Le forze avversarie. La maledetta Sicherheit
Oltrepò, vita santa
Primula Rossa
In una circostanza così complessa ed incerta si cominciò a guardare con qualche interesse a
quelle formazioni irregolari che, nate all'indomani dell'8 settembre dall'unione di numerosi
perseguitati politici del regime fuggiti dalle città assieme gli ufficiali ed i soldati del disciolto
esercito, avevano trovato rifugio e scampo nei boschi dei nostri monti.
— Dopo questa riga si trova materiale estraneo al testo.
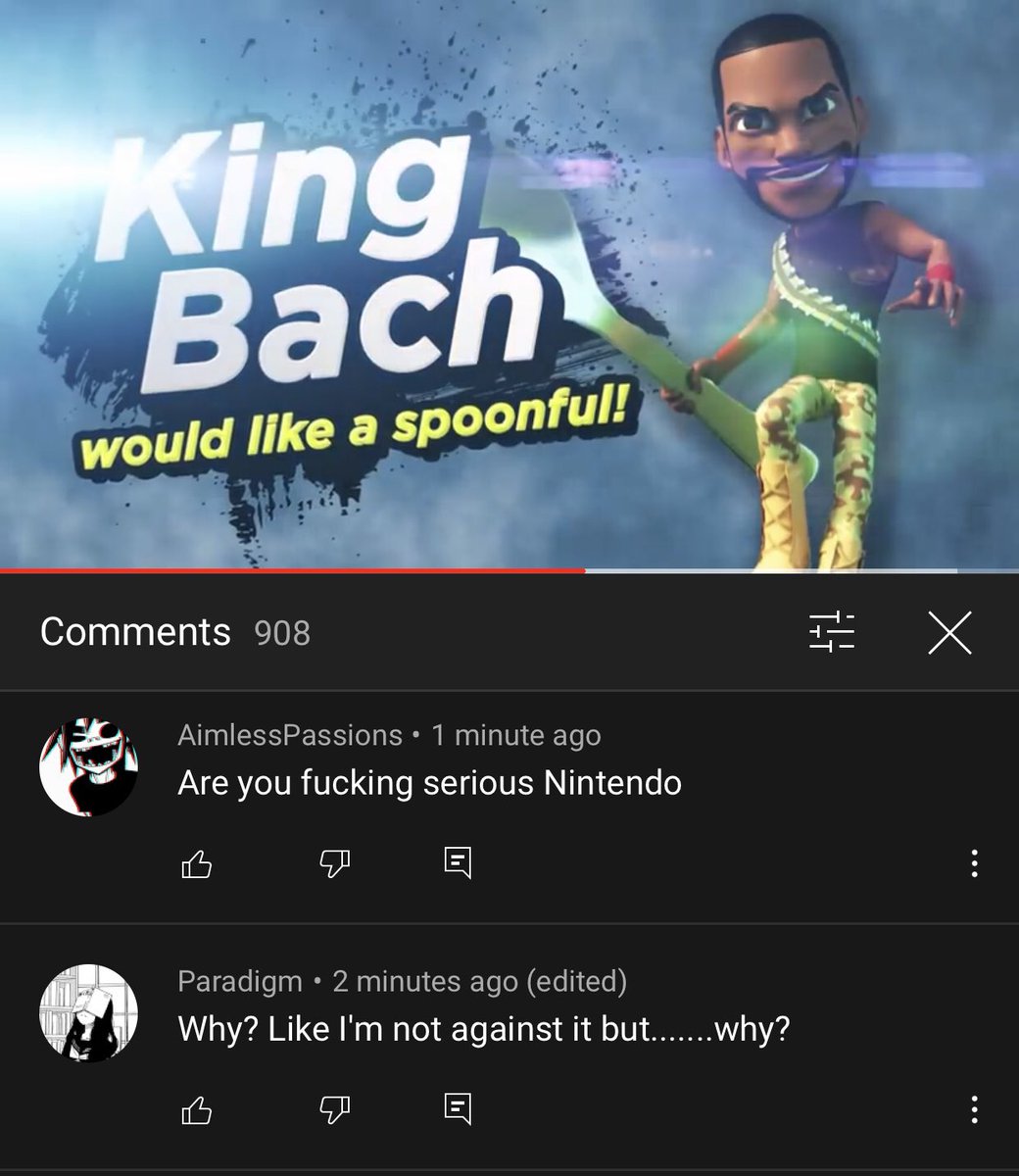This screenshot has width=1019, height=1176.
Task: Dislike the AimlessPassions comment
Action: click(x=335, y=863)
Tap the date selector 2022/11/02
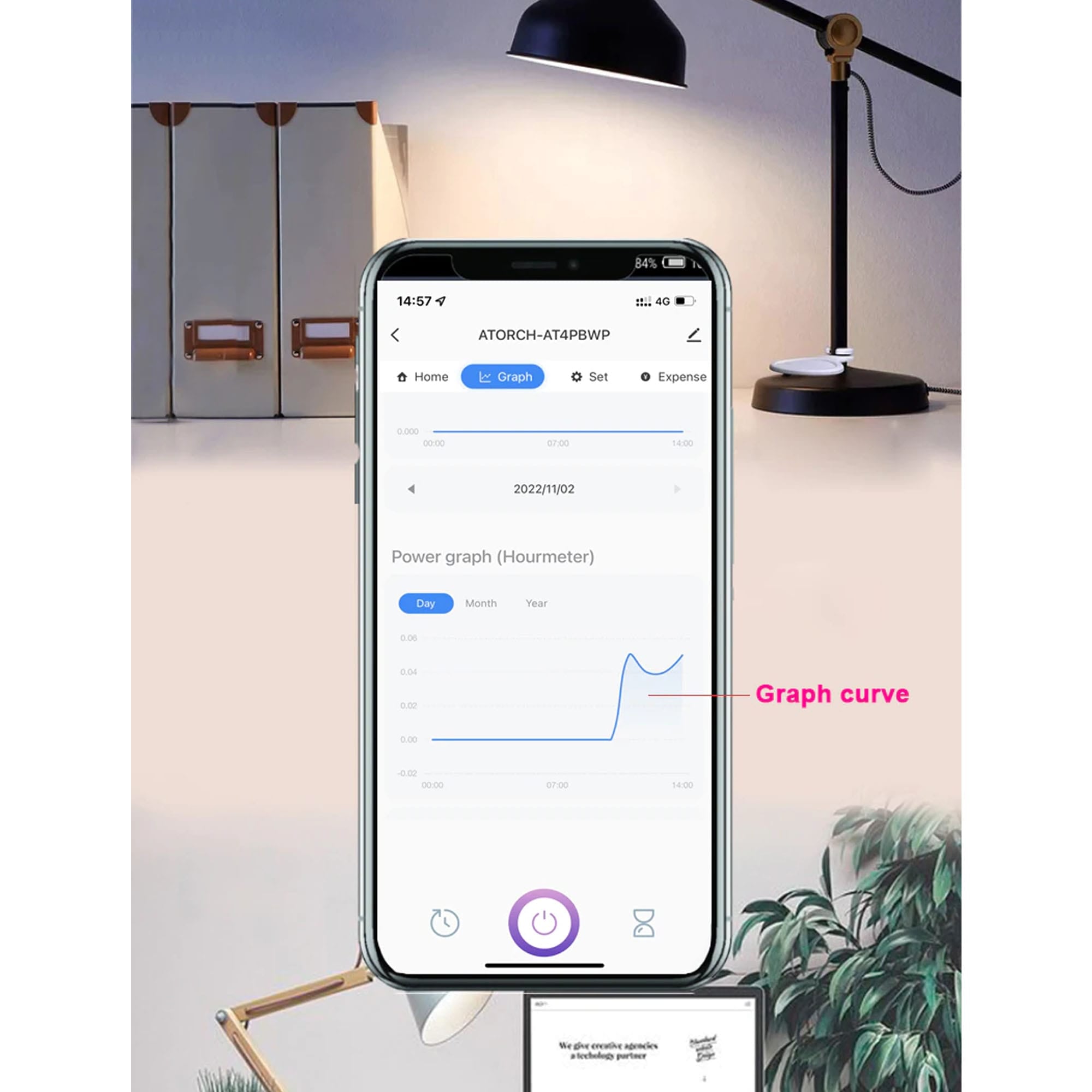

Queste bande di "ribelli" erano inizialmente indipendenti ed autonome: quasi tutte coltivavano
la grossa speranza, o meglio, l'illusione, che gli Alleati che stavano combattendo nel Sud
sarebbero arrivati in un batter d'occhio anche nel Nord, e tutto sarebbe finito.
Una banda come quella del Greco (così chiamata per la nazionalità del suo capo, Andrea
Spanojannis, che teneva insieme con la forza del suo prestigio, oltre a reduci italiani, anche
russi, greci, sudafricani ed aveva la sua roccaforte a Tana di Pecorara, in quel di Romagnese,
operando nei territori che di lì, attraverso la Val Tidone, vanno fino alla vie Emilia,
importantissima arteria dei collegamenti e vettovagliamenti nazi-fascisti) fu, ad
esempio, sempre fonte di gravi problemi per il movimento della Resistenza nella nostra zona,
a causa dei suoi colpi di mano piuttosto avventurosi e poco ponderati.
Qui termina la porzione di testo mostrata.